My analysis of national football team nicknames showed me that one in four had a color theme going (like the Azzurri, L’Oranjes or Les Bleus), and one in three had an animal reference (lions were the most common, though the references cover the spectrum from scorpions to wasps to crocodiles to elephants, though the sheer humility and honesty of the Azkal stray dogs from the Philippines took my breath away). Less common are references to the flags or emblems of teams (the Three Lions of England), historic references (the Pharaohs of Egypt), geographic references (Lions de l’Atlas of Morocco), botanical references (Al Aarz – the Cedars of Lebanon), or simple country nicknames as is popular in Central America (like Los Ticos of Costa Rica or Los Catrachos of Honduras). I especially liked the nicknames that had a special meaning for the football teams like To Peiratiko (the pirate ship) of Greece, named during the ship-themed opening ceremony of Euro 2004 in Portugal after a television commentator’s prophecy that unfancied Greece would steal the trophy like a Pirate Ship, which they went on to do. I must reveal, in all honesty, that I did find a few music/dance themed nicknames too, mostly from Caribbean nations, but there is also the famous Samba Boys of Brazil. That however was a compliment to their grace and skill provided by others. I don’t believe that our football team necessarily represents the energy and vigor of Bhangra, just as the Reggae Boyz of Jamaica probably aren’t laid back and high on ganja. If we want the nickname to represent something let it represent aggression, domination, and bravery with a war theme (a whole 10% of national teams had such themes, like the ‘Blue Samurai’ of Japan, ‘La Furia Roja’ of Spain or the ‘Chipolopolo’– the Copper Bullets of Zambia), or lets find something unique like the ‘Bafana Bafana’ of South Africa (no doubt said twice because no one hears it the first time over the din of all those vuvuzelas). Instead of such coolness, our team’s nickname is currently in competition with the unfortunately named Spice Boys of Grenada and the Sugar Boys of St. Kitts and Nevis for the worst nickname on the planet.

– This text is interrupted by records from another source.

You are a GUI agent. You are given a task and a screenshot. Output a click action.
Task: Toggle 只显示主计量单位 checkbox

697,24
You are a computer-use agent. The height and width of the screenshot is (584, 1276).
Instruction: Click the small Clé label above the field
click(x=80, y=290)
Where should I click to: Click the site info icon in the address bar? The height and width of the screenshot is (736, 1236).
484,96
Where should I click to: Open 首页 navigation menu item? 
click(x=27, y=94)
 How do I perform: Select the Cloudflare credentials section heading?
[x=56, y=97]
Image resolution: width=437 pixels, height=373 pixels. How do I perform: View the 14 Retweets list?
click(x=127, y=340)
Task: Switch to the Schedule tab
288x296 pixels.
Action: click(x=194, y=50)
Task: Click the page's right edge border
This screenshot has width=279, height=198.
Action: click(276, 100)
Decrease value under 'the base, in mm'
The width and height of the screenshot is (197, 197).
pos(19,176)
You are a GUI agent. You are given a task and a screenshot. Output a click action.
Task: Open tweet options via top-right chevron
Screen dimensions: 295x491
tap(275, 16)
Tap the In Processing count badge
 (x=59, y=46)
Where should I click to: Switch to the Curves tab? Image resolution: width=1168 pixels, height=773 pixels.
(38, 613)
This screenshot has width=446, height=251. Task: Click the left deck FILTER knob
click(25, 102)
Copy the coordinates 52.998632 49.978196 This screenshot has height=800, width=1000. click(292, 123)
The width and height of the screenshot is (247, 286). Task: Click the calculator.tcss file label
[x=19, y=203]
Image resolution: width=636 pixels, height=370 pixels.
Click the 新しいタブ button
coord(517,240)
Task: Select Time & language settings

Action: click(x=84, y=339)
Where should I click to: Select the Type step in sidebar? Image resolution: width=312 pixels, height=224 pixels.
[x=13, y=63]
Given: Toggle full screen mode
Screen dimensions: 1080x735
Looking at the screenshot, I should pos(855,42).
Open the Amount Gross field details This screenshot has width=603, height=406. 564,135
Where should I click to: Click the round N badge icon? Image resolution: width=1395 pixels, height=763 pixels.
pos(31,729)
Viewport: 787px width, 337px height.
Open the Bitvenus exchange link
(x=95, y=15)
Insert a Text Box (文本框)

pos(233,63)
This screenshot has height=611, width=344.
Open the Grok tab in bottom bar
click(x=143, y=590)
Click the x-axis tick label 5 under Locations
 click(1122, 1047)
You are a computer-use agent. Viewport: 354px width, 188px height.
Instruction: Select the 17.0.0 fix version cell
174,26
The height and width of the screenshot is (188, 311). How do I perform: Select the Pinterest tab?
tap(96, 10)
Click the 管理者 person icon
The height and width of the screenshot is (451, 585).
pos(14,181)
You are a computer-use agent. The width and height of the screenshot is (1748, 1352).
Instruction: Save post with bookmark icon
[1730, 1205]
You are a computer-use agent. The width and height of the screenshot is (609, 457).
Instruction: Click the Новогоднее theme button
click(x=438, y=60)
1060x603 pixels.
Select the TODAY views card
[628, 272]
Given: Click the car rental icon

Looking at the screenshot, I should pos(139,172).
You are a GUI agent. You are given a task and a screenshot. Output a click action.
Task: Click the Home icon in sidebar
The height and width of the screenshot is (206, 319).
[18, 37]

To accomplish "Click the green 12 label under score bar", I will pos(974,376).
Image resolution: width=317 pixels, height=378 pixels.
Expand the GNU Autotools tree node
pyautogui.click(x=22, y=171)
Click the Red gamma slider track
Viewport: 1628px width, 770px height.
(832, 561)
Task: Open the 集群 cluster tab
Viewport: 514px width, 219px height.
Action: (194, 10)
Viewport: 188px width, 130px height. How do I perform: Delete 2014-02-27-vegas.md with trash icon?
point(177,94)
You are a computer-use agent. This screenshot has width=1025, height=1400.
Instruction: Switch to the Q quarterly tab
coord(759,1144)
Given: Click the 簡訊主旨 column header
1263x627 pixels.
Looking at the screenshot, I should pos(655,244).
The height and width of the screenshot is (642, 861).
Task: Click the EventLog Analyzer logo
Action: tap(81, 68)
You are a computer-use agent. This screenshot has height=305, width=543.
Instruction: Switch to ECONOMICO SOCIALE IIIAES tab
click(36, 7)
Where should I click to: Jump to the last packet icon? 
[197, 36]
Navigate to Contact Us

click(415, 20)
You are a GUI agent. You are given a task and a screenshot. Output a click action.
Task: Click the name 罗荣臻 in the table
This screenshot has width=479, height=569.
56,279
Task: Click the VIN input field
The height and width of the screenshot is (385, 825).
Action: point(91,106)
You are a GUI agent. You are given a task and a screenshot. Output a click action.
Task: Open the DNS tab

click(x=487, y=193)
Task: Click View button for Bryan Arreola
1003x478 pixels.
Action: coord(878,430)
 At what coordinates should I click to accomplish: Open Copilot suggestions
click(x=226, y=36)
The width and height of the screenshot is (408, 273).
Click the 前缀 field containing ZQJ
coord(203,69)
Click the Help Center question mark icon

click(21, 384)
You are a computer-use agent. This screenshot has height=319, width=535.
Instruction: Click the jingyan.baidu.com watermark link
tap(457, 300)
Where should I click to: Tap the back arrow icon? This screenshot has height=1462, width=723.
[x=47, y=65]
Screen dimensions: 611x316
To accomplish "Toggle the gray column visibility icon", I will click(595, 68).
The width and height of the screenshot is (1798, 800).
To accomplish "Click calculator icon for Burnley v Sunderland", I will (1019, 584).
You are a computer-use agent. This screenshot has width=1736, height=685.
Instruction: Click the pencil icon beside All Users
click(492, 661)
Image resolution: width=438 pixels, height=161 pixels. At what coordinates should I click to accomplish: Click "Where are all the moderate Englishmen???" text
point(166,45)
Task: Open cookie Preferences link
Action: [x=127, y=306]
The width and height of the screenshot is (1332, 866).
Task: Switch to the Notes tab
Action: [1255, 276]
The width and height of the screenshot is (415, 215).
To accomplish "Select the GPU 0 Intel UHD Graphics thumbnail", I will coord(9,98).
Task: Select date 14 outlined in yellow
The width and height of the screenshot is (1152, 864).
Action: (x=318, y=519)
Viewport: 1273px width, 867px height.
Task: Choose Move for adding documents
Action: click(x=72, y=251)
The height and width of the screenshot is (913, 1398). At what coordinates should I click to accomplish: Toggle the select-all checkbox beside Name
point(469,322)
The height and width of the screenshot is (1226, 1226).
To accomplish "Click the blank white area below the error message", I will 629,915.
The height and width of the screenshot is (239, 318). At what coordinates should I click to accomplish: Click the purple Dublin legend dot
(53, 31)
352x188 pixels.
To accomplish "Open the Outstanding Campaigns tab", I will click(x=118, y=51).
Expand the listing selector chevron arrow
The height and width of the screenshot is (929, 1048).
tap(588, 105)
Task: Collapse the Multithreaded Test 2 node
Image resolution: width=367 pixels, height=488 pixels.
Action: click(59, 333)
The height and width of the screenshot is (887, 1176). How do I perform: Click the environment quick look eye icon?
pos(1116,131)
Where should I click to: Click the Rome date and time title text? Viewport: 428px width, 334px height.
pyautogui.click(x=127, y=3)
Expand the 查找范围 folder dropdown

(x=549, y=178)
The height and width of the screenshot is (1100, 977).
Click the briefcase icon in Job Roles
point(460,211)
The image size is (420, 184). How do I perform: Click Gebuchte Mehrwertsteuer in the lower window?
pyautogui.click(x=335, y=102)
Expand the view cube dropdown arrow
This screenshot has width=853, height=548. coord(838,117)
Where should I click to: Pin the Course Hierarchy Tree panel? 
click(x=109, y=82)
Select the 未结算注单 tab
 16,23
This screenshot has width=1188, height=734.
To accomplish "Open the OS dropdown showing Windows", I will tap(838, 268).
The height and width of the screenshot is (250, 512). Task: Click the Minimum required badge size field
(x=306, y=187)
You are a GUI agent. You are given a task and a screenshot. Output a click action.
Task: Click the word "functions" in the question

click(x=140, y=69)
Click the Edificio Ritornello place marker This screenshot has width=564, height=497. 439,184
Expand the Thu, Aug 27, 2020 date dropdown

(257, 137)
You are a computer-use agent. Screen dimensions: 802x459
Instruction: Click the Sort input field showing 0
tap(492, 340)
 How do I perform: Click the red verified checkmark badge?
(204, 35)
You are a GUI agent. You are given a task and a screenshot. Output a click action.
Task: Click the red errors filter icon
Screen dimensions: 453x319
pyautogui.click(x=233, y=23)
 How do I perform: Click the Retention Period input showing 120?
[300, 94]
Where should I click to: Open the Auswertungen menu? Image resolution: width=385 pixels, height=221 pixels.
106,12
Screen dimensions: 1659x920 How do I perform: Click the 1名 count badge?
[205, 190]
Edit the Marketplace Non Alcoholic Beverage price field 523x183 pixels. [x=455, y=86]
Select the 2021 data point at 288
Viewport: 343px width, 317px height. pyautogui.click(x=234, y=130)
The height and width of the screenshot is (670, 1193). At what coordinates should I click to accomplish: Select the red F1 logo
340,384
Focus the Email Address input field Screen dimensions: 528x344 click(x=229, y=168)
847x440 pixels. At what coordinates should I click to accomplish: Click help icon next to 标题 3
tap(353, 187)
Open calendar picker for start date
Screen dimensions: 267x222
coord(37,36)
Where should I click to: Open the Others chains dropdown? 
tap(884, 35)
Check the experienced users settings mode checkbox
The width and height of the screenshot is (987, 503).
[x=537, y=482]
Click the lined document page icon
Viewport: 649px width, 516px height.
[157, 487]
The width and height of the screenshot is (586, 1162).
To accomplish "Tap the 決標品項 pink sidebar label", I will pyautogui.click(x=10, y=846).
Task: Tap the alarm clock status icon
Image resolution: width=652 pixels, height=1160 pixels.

Hopefully, the examples above get your creative juices flowing like they did mine. Think of creative all-India themes that deliver that certain josh that we want our team to represent. Or just buy into the nickname I thought of, the ‘Monsoon Warriors’. The term Monsoons was first coined in India, and the monsoons are an all-India phenomenon that drives every aspect of our lives from stock market performance to unemployment rates to the prices of vegetables and grains. ‘Monsoon Warriors’ has a certain majesty to it and some specific football history too, since the domestic football season in Bengal and Goa has historically been held during the rainy season. If you’ve come this far through the article, you probably share my dislike for ‘Bhangra Boys’, in which case I ask that every time you read an article that mentions that name, post a comment to the article referring to the team as the Monsoon Warriors. And then let democracy take over. I believe the best name will win.
Let’s just leave the dancers on the dance floor, because, to us, football is a serious sport.